Once the Pilgrims had settled themselves in Plymouth, they slowly began to learn about other food sources. The bay was full of fish, although the Pilgrims had poorly equipped themselves for fishing. There were clams, mussels, and other shellfish that could be gathered, and the bay was also full of lobster. Waterfowl such as ducks and geese were hunted, as were wild turkeys and other birds, and even the occasional deer. The Pilgrims had also brought seeds with them to plant English vegetable and herb gardens, as well as larger crops such as barley, peas, and wheat. And while exploring Cape Cod, they discovered and "borrowed" large baskets full of Indian corn they had found buried in the ground on a hill they named Corn Hill.  The Native Americans in the area buried their corn seed in large baskets to preserve it for the next year's planting season.

After they made contact with their Wampanoag neighbors, through the assistance of "Squanto" (Tisquantum), the Pilgrims learned the Indian techniques for planting and growing corn (which involved manuring the ground with shad caught in Town Brooke), and learned how to catch eel in the muddy riverbeds.

Each house had a prominent fire pit and chimney, where the cooking was normally done by the women and girls. Several "recipe books" from the period exist, and provide some interesting insights into cooking at the time.

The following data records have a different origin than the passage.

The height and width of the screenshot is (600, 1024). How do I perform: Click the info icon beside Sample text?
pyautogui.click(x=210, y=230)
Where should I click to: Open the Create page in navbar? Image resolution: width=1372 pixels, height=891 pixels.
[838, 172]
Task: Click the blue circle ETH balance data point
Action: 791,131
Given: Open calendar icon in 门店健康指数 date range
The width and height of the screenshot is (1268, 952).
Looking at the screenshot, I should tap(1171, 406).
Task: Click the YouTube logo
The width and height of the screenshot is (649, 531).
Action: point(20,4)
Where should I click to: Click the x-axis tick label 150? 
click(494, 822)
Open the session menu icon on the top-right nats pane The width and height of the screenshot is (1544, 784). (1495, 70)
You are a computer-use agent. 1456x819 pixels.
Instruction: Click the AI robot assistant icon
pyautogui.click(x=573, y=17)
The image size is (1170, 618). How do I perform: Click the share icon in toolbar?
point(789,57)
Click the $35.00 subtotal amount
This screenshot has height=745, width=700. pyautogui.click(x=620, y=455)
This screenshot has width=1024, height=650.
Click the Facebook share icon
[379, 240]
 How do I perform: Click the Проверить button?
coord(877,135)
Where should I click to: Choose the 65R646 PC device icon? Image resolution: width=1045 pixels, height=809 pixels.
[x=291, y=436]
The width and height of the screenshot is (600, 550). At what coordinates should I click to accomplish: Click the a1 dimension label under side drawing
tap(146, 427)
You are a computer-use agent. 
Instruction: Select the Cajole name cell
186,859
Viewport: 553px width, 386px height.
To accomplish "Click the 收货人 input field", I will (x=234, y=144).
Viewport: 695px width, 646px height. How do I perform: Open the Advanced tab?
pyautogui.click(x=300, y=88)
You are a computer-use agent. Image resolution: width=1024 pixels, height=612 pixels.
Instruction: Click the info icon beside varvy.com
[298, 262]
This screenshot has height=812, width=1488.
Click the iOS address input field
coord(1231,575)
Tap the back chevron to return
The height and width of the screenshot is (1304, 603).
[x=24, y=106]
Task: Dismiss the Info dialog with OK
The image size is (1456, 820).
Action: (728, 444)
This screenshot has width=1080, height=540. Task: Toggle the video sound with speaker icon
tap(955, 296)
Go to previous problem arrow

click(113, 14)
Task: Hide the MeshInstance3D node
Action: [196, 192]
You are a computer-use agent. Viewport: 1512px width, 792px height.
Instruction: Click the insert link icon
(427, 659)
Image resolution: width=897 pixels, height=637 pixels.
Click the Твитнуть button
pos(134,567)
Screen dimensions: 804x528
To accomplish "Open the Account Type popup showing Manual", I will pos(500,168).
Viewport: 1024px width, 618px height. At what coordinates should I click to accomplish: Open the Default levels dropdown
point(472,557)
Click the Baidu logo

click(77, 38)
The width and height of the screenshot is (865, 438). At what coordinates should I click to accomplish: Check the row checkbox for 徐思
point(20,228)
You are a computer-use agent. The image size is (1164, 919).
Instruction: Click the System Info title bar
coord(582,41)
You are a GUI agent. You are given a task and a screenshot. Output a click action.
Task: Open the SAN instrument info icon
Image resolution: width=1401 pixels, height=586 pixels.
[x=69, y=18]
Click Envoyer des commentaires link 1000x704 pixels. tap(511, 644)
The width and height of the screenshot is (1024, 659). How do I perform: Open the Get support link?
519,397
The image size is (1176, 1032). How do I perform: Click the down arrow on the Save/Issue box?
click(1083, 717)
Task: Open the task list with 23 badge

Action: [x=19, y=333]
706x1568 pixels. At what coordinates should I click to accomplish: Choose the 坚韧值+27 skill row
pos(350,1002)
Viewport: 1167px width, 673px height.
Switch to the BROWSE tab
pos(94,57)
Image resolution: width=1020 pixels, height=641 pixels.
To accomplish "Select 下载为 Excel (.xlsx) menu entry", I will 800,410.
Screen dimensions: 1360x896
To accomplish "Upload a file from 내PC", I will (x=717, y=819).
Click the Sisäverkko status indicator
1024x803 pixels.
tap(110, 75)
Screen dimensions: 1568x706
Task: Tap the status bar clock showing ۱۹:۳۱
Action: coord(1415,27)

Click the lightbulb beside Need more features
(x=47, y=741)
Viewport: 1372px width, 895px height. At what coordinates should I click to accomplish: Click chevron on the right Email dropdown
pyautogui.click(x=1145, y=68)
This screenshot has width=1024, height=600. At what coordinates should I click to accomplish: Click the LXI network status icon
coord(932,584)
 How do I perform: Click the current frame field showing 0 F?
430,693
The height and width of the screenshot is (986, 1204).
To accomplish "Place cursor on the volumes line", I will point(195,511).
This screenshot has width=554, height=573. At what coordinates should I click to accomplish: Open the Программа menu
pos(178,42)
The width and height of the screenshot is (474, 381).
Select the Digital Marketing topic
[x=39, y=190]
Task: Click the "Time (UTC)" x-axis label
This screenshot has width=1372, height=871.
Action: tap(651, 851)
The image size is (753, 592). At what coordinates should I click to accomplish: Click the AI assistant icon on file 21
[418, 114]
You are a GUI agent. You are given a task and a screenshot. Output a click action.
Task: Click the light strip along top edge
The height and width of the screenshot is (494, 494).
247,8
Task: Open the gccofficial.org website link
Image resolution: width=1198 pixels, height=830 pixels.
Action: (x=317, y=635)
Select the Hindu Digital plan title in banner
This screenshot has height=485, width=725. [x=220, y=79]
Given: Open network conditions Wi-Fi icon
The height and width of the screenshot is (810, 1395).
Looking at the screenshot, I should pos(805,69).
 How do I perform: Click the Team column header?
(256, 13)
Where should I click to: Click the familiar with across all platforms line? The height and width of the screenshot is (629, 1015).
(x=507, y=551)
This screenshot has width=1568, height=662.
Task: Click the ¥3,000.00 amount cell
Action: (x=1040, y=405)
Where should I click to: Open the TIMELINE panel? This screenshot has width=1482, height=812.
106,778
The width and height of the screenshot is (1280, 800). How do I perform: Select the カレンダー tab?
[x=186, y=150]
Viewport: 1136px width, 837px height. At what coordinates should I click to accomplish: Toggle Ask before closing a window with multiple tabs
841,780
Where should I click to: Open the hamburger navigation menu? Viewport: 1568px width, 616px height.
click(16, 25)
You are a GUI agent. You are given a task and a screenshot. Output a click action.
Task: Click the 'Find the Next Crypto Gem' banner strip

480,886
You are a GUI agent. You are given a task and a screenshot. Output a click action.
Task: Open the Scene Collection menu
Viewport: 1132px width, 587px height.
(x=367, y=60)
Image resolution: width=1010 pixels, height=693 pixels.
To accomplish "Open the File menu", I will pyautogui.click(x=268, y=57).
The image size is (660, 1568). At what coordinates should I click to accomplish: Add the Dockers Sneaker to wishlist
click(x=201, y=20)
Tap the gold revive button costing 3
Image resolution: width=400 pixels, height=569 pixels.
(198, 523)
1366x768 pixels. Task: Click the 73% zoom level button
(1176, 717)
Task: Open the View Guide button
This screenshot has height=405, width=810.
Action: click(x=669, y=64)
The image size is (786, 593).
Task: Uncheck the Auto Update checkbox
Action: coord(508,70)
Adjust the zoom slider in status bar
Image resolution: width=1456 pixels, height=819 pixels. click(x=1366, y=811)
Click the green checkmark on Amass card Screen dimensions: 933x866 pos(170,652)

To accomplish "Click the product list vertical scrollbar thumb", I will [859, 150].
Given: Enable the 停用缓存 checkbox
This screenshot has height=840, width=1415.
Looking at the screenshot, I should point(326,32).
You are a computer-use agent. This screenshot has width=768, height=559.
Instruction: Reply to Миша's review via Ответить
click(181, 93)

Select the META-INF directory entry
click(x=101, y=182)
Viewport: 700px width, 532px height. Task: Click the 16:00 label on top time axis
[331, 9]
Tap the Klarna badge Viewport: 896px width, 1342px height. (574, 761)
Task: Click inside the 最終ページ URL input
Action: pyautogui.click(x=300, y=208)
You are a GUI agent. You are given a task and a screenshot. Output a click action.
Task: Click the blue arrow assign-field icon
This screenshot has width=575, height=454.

Perhaps the most famous of these is Gervase Markham's The English Housewife, first published in 1615. A recipe for cooking a young turkey or chicken reads:

If you will boil chickens, young turkeys, peahens, or any house fowl daintily, you shall, after you have trimmed them, drawn them, trussed them, and washed them, fill their bellies as full of parsley as they can hold; then boil them with salt and water only till they be enough: then take a dish and put into it verjuice [the juice of sour crab-apples] and butter, and salt, and when the butter is melted, take the parsley out of the chicken's bellies, and mince it very small, and put it to the verjuice and butter, and stir it well together; then lay in the chickens, and trim the dish with sippets [fried or toasted slices of bread], and so serve it forth.

For roasting venison [deer], the another recipe says:

[A]fter you have washed it, and cleansed all the blood from it, you shall stick it with cloves all over on the outside; and if it be lean you shall lard it either with mutton lard, or pork lard, but mutton is the best: then spit it [put it on a spit that can be hand-rotated over the fire] and roast it by a soaking fire [a slow-roasting fire], then take vinegar, bread crumbs, and some of the gravy which comes from the venison, and boil them well in a dish; then season it with sugar, cinnamon, ginger and salt, and serve the venison forth upon the sauce when it is roasted enough.

For sauce for a turkey, another recipe says:

Take fair water, and set it over the fire, then slice good store of onions and put into it, and also pepper and salt, and good store of the gravy that comes from the turkey, and boil them very well together: then put to it a few fine crumbs of grated bread to thicken it; a very little sugar and some vinegar, and so serve it up with the turkey: or otherwise, take grated white bread and boil it in white wine till it be thick as a galantine [a sauce made from blood], and in the boiling put in good store of sugar and cinnamon, and then with a little turnsole [a plant used to as red food coloring] make it of a high murrey color, and so serve it in saucers with the turkey in the manner of a galantine.